• **WHAT YOU SHOULD DO**
Whatever precedes the line containing "Where should I" is not copied; that line and every line after it through the final one below are copied exactly, except pictures.

= = = = = = =

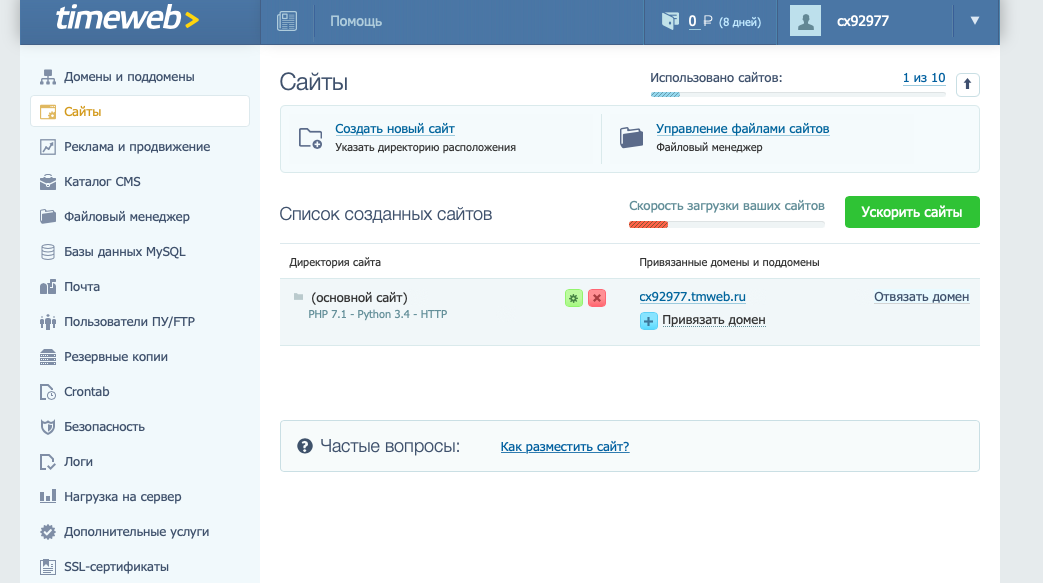Click the blue plus icon to attach domain
This screenshot has height=583, width=1043.
648,320
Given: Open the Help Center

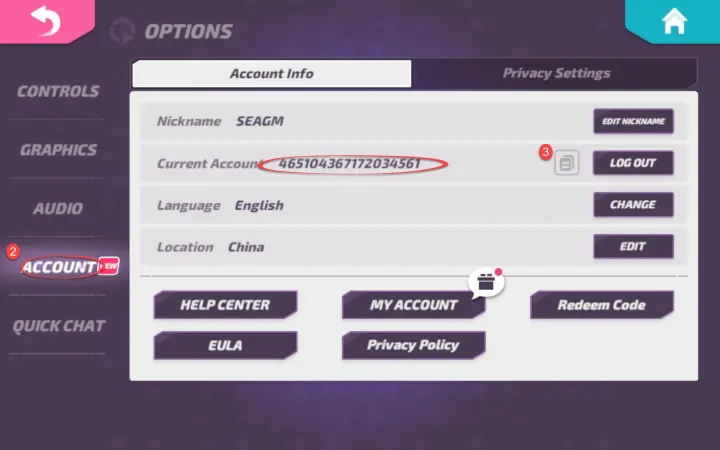Looking at the screenshot, I should coord(225,305).
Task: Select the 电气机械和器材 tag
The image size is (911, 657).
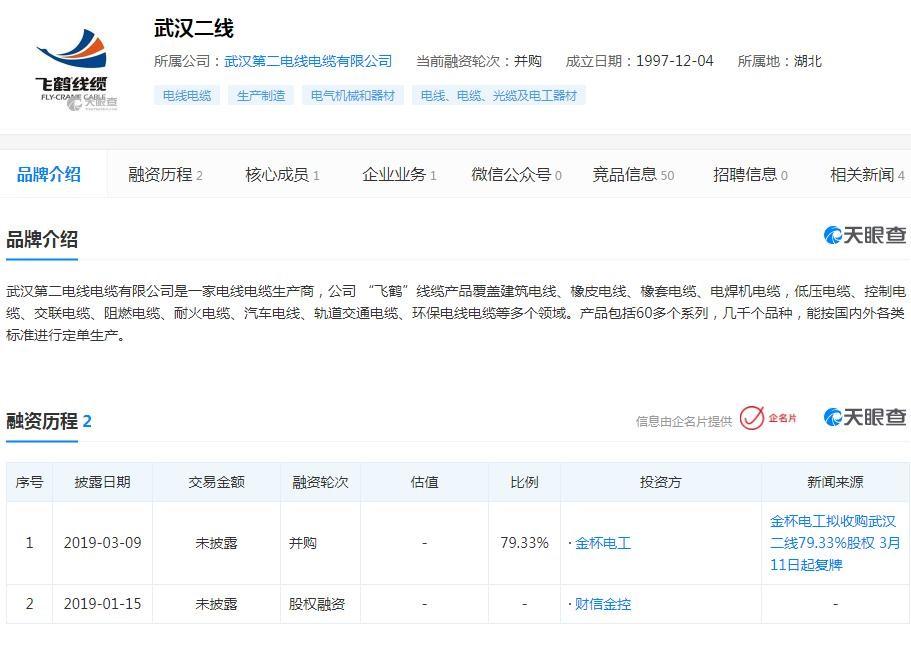Action: click(353, 96)
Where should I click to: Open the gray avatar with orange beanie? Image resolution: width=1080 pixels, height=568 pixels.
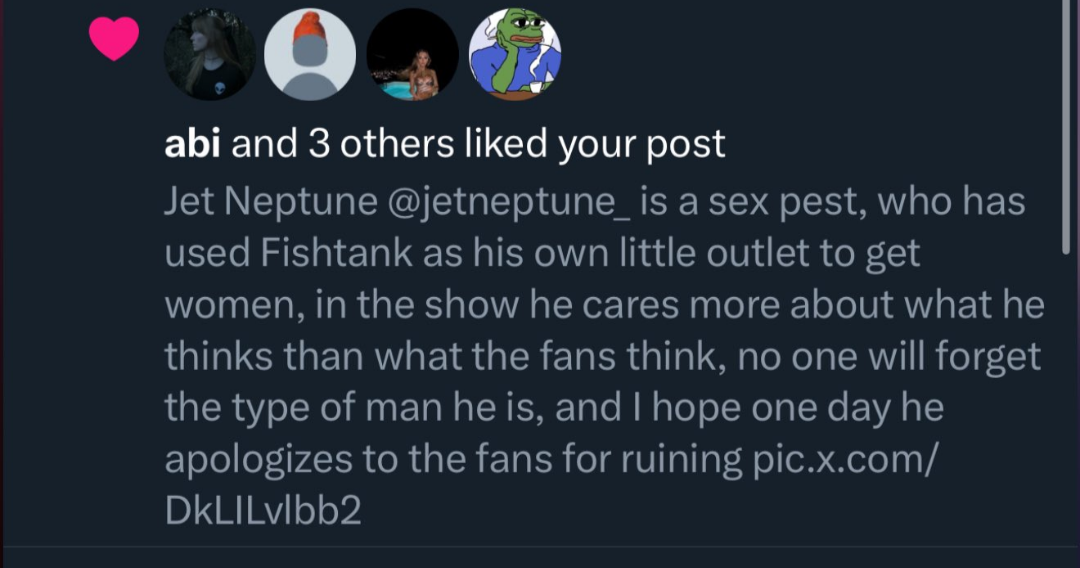pos(310,54)
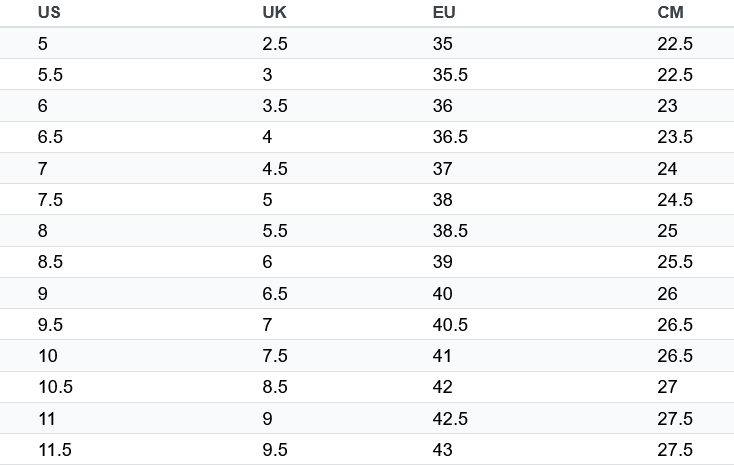Click the EU 43 cell
Screen dimensions: 734x465
[x=443, y=450]
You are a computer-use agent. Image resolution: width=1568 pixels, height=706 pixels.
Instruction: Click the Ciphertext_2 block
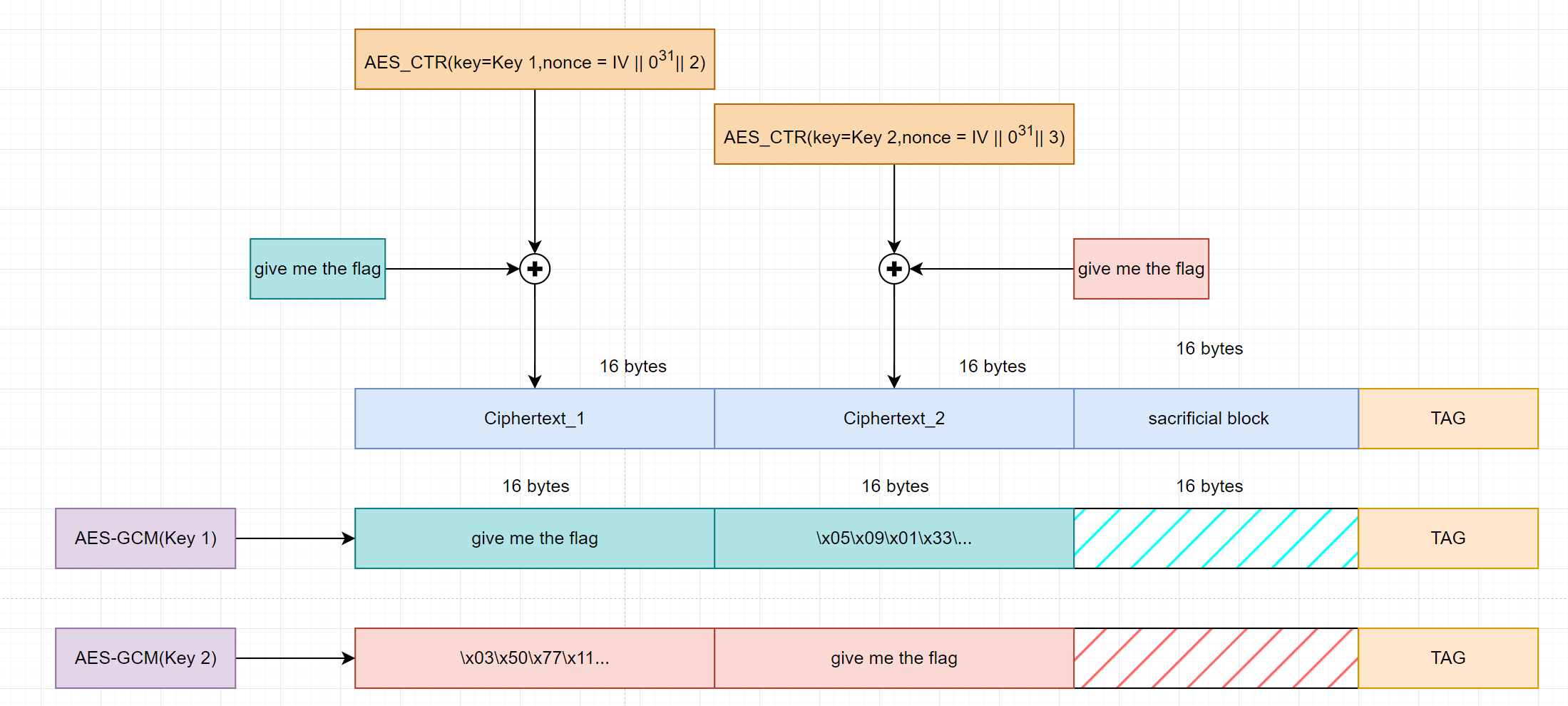[894, 419]
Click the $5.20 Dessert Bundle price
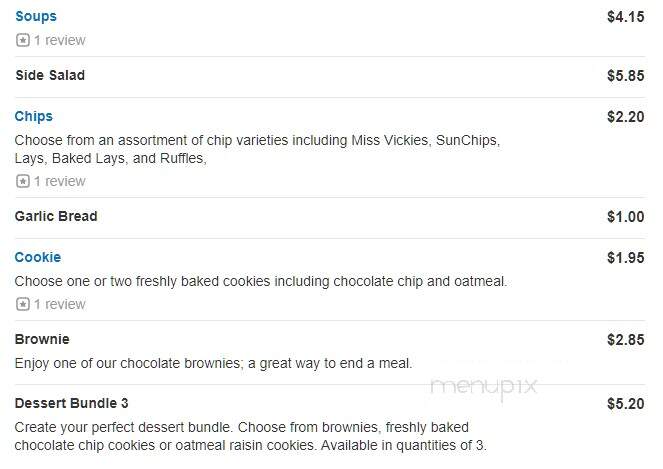This screenshot has width=663, height=469. click(626, 403)
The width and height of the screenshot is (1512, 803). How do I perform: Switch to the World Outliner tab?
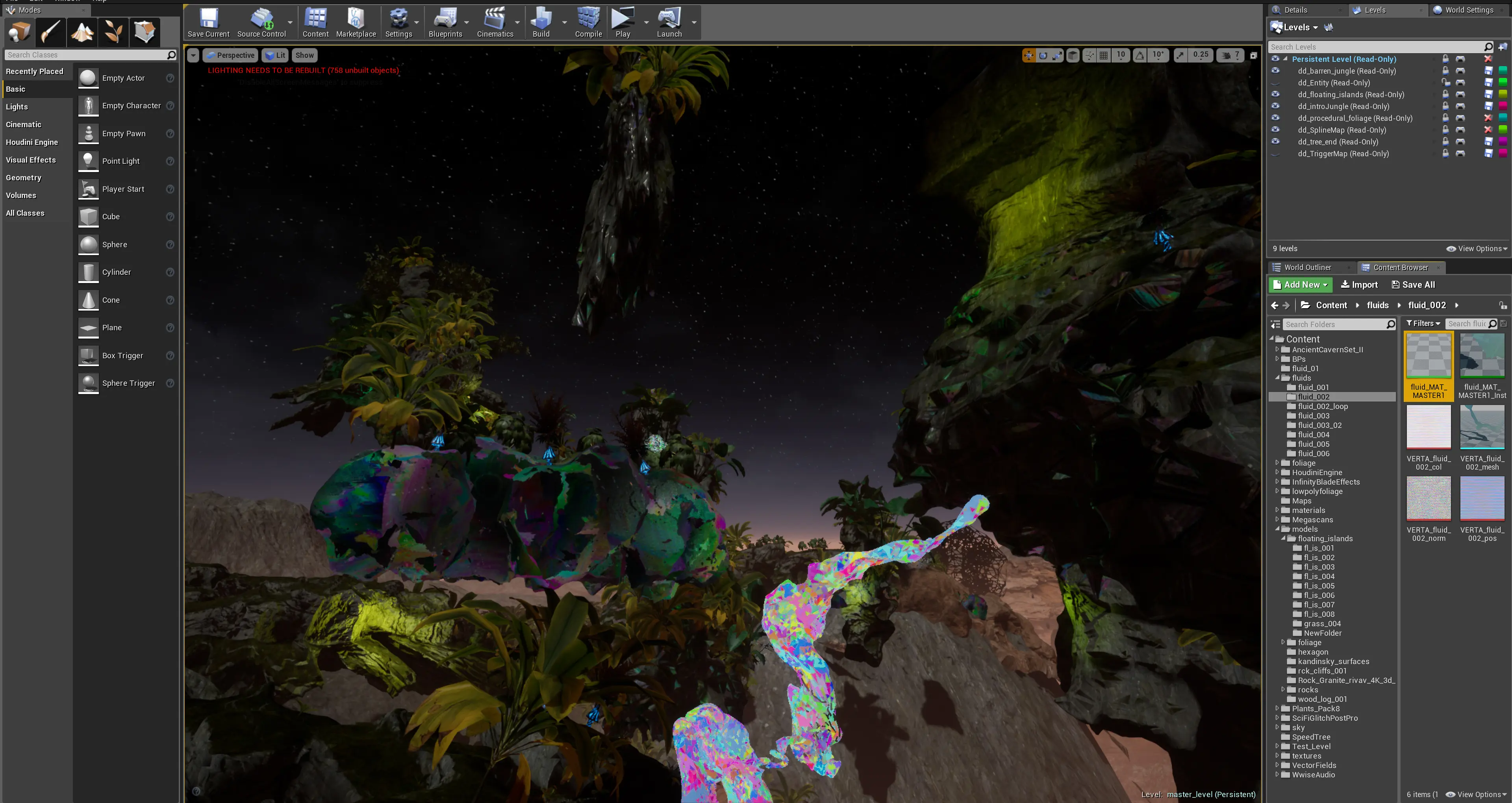pyautogui.click(x=1307, y=268)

= = = = = = =

• **COMPLETED EXERCISE**
Where should I click to: Open the gray avatar with orange beanie? Image resolution: width=1080 pixels, height=568 pixels.
pos(310,54)
Click the EU 43 cell
Screen dimensions: 734x465
[x=443, y=450]
You are a computer-use agent. Image resolution: width=1568 pixels, height=706 pixels.
Instruction: Click the Ciphertext_2 block
[894, 419]
Click the $5.20 Dessert Bundle price
This screenshot has width=663, height=469. click(626, 403)
The width and height of the screenshot is (1512, 803). How do I perform: Switch to the World Outliner tab?
pyautogui.click(x=1307, y=268)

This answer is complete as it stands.